In this regard, it is unlikely that you will require a sealing coat to be placed on the wood. The one thing that you must ensure you pay attention to is whether the Danish oil coat has fully cured itself. No paint in the world will successfully stick to the wooden project if it is not fully dry.

Using latex paint

Latex paint is highly non-toxic, meaning that if you accidentally absorb some of it through your skin, it will not damage you. This has made it an ideal choice for decorating surfaces such as wood. However, even though this type of paint is highly versatile and can last for months on a surface without staining or flaking, there are a few problems with using this type of paint over Danish oil.

Using Aniline Dye

However, aniline dye is more environmentally friendly and adds exceptional durability and protection to the wood. This type of paint is quite expensive and can be hard to find if you live in a small town around the country. This is because manufacturers have begun to phase this dye out and use water-based dyes instead.

People often have a problem when they attempt to paint over a Danish oil finish on their project is one of exposure time.

Using Waterbased paints

Waterbased paints are the least preferred paint type to cover Danish oil. They are harder to apply but tend to flake and peel off when exposed to moisture. However, if you are not too bothered about painting over Danish oil and are thinking about using waterbased paints, you must test these paints thoroughly on the project before applying them.

Can I put waterbased varnish over Danish oil?

Yes, you can put water based varnish over danish oil. You can coat your finished Danish oil project with waterbased varnish, which will stay dry for a couple of days; however, you need to ensure that the Danish oil is 100% dry. It’s best to wait around 30 days before you apply any kind of a finish over your Danish oil finish.

Can I put other kinds of resins on top of my Danish Oil?

You can put some other types of hardeners on top of your Danish Oil. This is often the case with people who want to use oil-based lacquer over a Danish oil finish.

You can also use other oils, resins, and varnishes on top of your Danish Oil finish if you wish to do so. However, this means you will use lacquer or polyurethane over a Danish Oil finish. You must check with your Danish oil paint manufacturer for compatibility before you do so.

Avoiding Brush Marks

When painting over Danish oil, you must use an excellent synthetic brush. This is because Danish oil has the propensity to mark very quickly on a synthetic brush. You will also need a super-fine bristle brush to achieve the best results with your Danish Oil finish.

After your project has been sealed with Danish Oil/Oil base finish, you must allow the project to dry completely before attempting any touch-up work. For specific touch-up instructions, see here:

What are the advantages of using a Danish Oil finish over other finishes? Here are some benefits you will have when you use Danish Oil to finish your project: Danish Oil is straightforward to apply.
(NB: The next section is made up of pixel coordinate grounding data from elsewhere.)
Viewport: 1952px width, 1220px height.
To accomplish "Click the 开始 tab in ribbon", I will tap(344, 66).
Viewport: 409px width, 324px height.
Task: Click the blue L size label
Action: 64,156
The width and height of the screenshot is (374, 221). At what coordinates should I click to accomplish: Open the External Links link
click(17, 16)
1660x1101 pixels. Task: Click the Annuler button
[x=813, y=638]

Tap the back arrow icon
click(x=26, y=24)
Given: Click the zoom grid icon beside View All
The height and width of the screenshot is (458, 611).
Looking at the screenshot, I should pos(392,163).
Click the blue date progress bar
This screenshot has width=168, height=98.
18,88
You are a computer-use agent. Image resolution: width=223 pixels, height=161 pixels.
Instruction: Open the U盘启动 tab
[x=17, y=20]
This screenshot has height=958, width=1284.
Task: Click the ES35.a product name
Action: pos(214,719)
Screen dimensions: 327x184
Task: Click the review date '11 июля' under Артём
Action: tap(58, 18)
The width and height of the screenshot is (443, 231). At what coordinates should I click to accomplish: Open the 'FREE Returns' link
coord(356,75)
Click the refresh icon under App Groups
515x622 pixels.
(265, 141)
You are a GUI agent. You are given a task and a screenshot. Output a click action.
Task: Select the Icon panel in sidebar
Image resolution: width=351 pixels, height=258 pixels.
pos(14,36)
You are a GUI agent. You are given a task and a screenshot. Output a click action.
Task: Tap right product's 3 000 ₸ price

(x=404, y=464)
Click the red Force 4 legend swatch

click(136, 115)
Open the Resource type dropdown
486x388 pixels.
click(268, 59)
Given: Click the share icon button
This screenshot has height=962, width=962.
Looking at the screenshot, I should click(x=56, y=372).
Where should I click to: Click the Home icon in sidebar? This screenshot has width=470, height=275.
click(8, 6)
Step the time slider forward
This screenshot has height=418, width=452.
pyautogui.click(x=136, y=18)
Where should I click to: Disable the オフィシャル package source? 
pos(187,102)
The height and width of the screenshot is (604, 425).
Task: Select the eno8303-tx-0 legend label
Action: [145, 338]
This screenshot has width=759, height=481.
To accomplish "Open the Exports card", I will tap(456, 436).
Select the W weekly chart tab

You can easily control how much oil you want on your project, making it easier to achieve the desired look. See our Danish Oil Guide.


When deciding how to paint a wooden project that has been sealed with Danish oil, you take the appropriate steps to keep the scheme looking good in the long term. You must know the exact duration of time required before Danish oil cures.

This is the first step that must be adhered to. You cannot paint over Danish oil that is not fully cured; otherwise, it will simply be a waste of paint and oil. An average period to wait for the oil to dry is between 28 to 48 hours. It is of the utmost importance that you remember that this is 28 to 48 hours per coat.

After this, you must be careful with the type of pain you select because any waterbased- paint will struggle to latch onto Danish oil. This includes paints such as acrylic. The best options that you can consider are oil-based paints because they combine well with Danish oil.

The only disadvantage of using oil-based paints is that you will have to take a long time to allow the oil paint to dry. Therefore, if you wish to paint over Danish oil, these are the few things you need to be aware of.